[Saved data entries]

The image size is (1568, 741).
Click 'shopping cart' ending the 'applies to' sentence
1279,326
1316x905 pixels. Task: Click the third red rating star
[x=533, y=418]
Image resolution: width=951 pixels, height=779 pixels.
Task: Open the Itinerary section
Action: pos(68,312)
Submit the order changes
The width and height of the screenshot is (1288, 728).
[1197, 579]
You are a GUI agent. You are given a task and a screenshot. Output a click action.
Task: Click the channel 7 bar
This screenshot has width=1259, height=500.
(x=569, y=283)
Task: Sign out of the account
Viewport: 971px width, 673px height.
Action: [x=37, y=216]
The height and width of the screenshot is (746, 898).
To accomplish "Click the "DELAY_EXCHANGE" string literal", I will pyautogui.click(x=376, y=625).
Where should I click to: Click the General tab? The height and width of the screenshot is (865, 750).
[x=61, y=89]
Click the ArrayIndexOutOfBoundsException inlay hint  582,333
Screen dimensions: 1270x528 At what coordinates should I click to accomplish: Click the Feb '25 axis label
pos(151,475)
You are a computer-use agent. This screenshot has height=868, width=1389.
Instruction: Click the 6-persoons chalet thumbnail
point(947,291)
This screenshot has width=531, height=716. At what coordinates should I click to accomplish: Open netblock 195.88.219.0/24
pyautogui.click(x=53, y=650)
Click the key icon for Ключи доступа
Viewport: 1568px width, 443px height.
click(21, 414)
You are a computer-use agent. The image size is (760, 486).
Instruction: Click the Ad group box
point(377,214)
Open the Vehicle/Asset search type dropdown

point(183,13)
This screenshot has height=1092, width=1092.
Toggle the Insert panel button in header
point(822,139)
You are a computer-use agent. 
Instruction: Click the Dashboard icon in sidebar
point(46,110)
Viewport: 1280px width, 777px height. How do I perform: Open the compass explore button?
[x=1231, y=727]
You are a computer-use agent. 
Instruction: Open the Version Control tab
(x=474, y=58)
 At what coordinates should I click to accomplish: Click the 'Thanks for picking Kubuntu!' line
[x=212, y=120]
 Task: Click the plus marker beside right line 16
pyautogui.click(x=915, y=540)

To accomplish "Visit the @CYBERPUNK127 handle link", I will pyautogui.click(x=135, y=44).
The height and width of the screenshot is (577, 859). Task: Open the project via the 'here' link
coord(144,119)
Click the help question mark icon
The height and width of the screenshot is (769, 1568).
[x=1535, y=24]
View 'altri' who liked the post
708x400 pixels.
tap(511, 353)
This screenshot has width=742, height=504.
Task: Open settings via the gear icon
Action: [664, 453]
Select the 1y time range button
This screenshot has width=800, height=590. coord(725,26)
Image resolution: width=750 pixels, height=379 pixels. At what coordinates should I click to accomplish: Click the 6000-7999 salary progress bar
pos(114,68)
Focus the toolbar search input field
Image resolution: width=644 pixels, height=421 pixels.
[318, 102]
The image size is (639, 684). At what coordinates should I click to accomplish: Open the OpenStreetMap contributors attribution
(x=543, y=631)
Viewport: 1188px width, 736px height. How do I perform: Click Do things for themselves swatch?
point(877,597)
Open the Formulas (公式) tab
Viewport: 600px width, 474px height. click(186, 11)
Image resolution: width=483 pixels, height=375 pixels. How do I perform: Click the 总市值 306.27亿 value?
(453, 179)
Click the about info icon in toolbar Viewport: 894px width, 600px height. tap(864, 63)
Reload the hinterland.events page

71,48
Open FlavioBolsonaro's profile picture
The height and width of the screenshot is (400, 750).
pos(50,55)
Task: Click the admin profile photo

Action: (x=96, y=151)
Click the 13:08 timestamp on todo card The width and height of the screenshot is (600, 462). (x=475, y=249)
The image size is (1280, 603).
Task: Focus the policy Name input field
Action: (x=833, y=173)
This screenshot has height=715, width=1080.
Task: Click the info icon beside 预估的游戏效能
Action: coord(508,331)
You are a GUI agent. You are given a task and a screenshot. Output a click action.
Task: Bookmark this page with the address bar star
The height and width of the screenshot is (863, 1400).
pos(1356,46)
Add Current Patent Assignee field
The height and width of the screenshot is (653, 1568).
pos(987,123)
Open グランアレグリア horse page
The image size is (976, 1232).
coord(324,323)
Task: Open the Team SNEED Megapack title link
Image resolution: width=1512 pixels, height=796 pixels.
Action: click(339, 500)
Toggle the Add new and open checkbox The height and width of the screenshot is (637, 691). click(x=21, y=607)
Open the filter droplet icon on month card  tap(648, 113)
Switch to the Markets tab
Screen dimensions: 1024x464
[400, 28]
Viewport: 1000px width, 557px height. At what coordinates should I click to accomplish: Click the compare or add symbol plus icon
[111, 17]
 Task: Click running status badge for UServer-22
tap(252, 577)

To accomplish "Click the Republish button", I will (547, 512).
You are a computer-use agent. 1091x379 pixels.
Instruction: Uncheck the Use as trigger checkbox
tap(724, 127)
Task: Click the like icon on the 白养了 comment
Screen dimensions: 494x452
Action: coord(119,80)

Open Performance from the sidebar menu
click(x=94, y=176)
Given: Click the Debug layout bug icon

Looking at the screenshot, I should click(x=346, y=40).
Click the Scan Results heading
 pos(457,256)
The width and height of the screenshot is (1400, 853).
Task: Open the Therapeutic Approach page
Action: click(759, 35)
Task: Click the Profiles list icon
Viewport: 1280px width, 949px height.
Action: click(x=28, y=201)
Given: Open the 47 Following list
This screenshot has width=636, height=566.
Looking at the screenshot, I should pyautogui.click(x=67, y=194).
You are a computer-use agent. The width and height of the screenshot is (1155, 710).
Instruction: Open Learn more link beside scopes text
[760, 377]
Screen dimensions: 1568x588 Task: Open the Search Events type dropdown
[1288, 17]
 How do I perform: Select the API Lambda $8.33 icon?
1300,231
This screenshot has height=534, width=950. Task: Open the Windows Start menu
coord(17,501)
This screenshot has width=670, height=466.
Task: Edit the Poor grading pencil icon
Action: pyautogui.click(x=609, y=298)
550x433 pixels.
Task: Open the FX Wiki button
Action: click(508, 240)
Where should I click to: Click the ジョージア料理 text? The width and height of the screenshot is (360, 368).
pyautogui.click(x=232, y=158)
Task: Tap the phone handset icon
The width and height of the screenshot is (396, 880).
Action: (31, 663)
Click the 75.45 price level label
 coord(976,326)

Action item: Give back every line from the beginning of the records through the line holding "You are a computer-use agent. This", exactly as it reads, and leave out the rest.

Solution to this problem:
The image size is (1568, 741).
Click 'shopping cart' ending the 'applies to' sentence
1279,326
1316x905 pixels. Task: Click the third red rating star
[x=533, y=418]
Image resolution: width=951 pixels, height=779 pixels.
Task: Open the Itinerary section
Action: pos(68,312)
Submit the order changes
The width and height of the screenshot is (1288, 728).
[1197, 579]
You are a GUI agent. You are given a task and a screenshot. Output a click action.
Task: Click the channel 7 bar
This screenshot has width=1259, height=500.
(x=569, y=283)
Task: Sign out of the account
Viewport: 971px width, 673px height.
Action: [x=37, y=216]
The height and width of the screenshot is (746, 898).
To accomplish "Click the "DELAY_EXCHANGE" string literal", I will pyautogui.click(x=376, y=625).
Where should I click to: Click the General tab? The height and width of the screenshot is (865, 750).
[x=61, y=89]
Click the ArrayIndexOutOfBoundsException inlay hint  582,333
Screen dimensions: 1270x528 At what coordinates should I click to accomplish: Click the Feb '25 axis label
pos(151,475)
You are a computer-use agent. This screenshot has height=868, width=1389.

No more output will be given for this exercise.